The reasons were plentiful: The Coleys had lived in south Minneapolis and still had extensive ties there. Tylor, a self-proclaimed basketball fanatic who played at Grace University in Indiana, always wanted the chance to coach his children. And with Chase already pushing 6 feet, he saw the potential to turn Washburn around.
"Kelli said 'Nooooo. She's going to finish here and we'll talk about high school after that,' " Tylor said. "She didn't want her to make that change in middle school."
Chase enrolled at Washburn a year later. "I remember sitting down at the table and doing a pros and cons list," she said. "There were more pros."
In the four years hence, she's proven her father to be spot-on in his assessment of his daughter. She has sprouted to a legitimate 6-3, with arms longer than most teammates' legs while possessing a sprinter's speed and a point guard's agility.
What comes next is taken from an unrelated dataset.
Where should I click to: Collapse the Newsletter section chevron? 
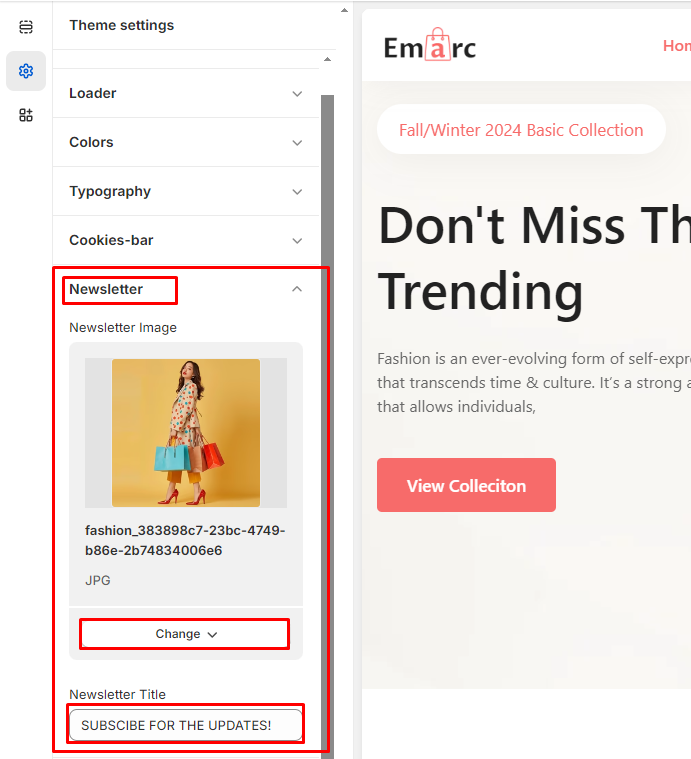297,289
What Chase has done with those attributes — lead the Minneapolis Conference scoring, rebounding, blocked shots, assists and steals, and spark the Millers to back-to-back state tournament appearances — is why she was selected the Star Tribune 2014 Metro Player of the Year.
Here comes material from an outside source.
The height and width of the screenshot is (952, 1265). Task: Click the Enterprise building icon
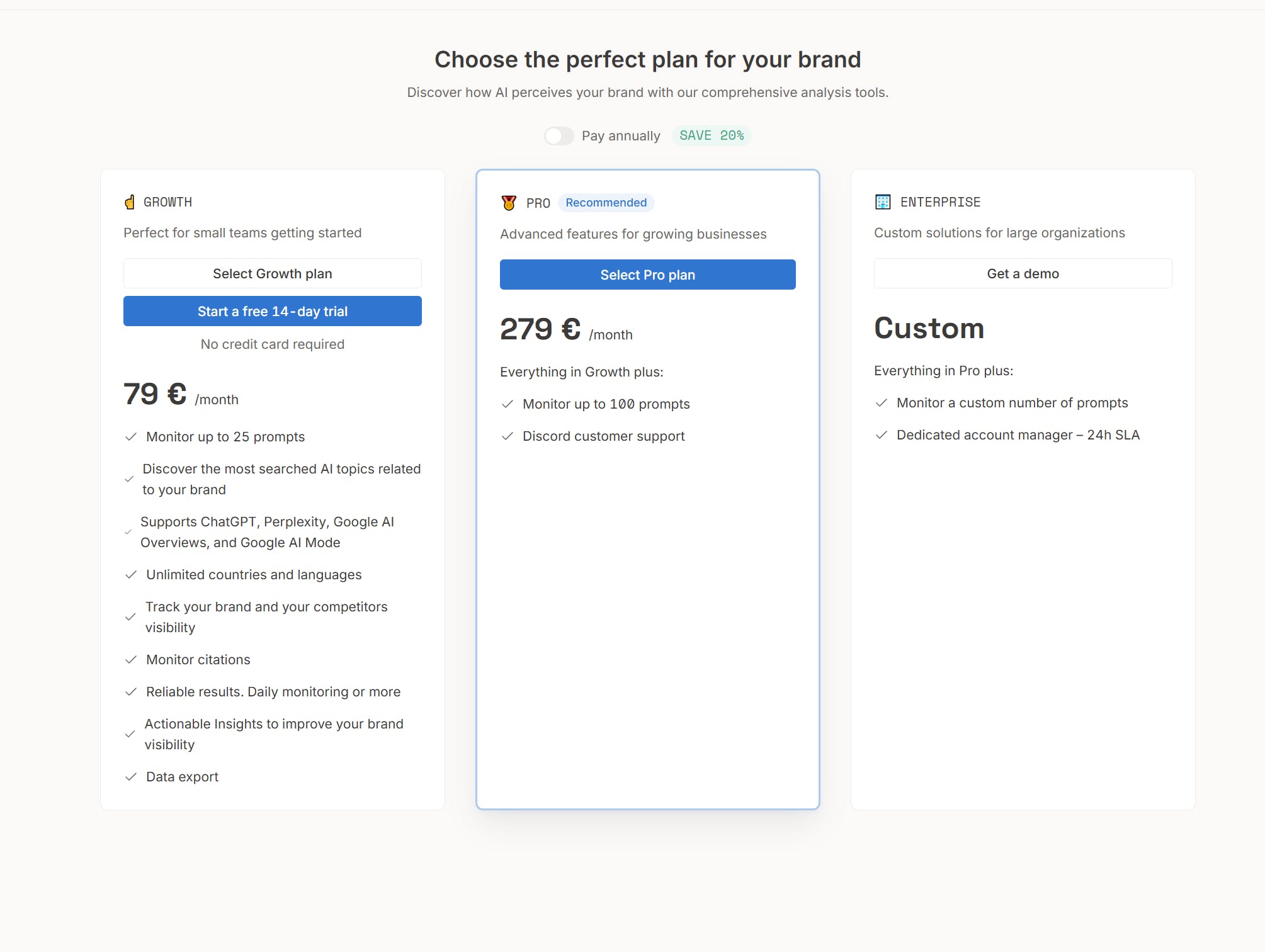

The journey to this point has been far from smooth. In 2010, Kelli Jo, a former University of Minnesota basketball player, died unexpectedly at the age of 46. Tylor moved his girls, Chase and Kendall, now a fifth-grader, to more familiar surroundings in Minneapolis.
After dividing her time equally between volleyball and basketball with her mother, Chase followed her father's lead and focused her energies on basketball.